→ Task statement
Without changing a word, repeat the data, and include no pictures.

→ Information shown
───

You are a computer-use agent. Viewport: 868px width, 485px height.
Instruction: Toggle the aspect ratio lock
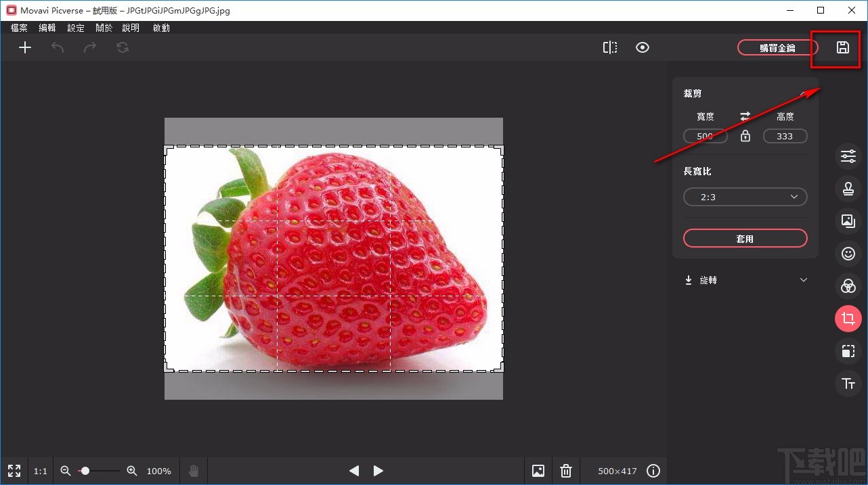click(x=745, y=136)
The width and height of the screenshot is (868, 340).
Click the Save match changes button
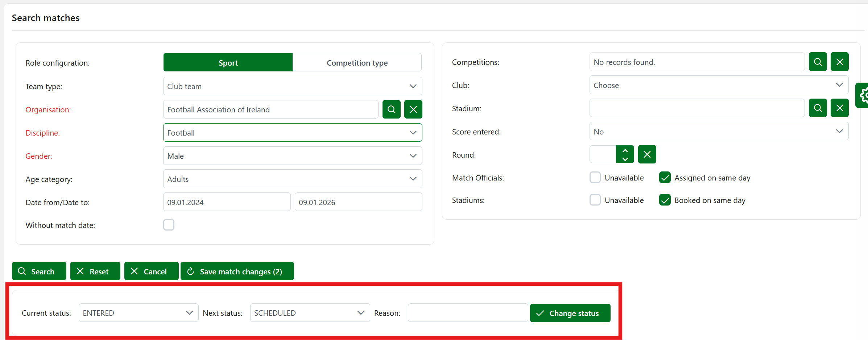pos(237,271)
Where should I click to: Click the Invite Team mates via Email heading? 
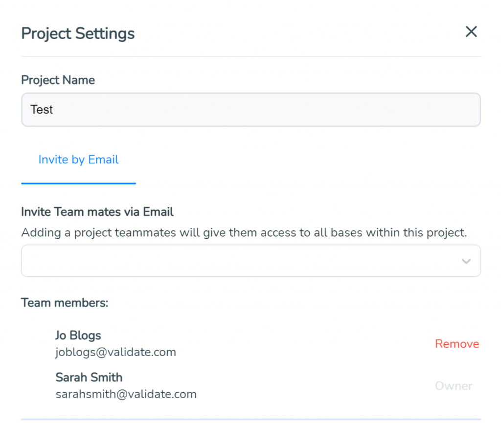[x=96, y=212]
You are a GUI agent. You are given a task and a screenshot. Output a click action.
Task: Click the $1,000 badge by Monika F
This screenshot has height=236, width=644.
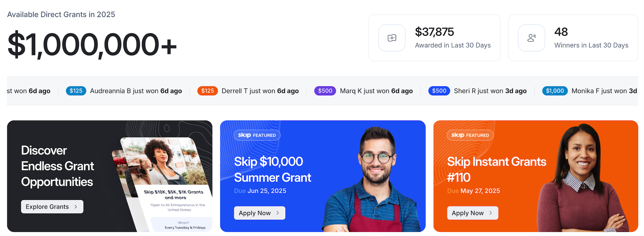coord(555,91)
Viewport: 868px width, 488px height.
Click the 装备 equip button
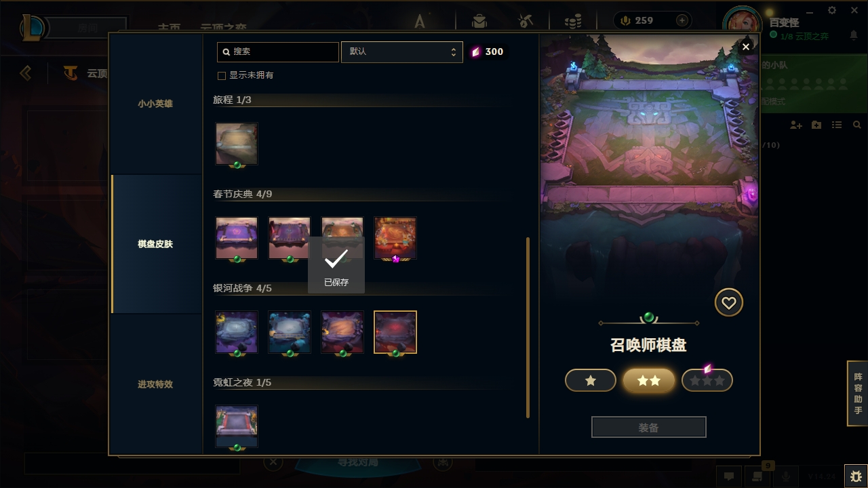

───

→ Answer to this task
You are a computer-use agent. Viewport: 868px width, 485px height.
Instruction: Toggle the aspect ratio lock
click(x=745, y=136)
The width and height of the screenshot is (868, 340).
Click the Save match changes button
pos(237,271)
Where should I click to: Click the Invite Team mates via Email heading? 
[x=96, y=212]
You are a GUI agent. You are given a task and a screenshot. Output a click action.
Task: Click the $1,000 badge by Monika F
This screenshot has height=236, width=644.
coord(555,91)
Viewport: 868px width, 488px height.
Click the 装备 equip button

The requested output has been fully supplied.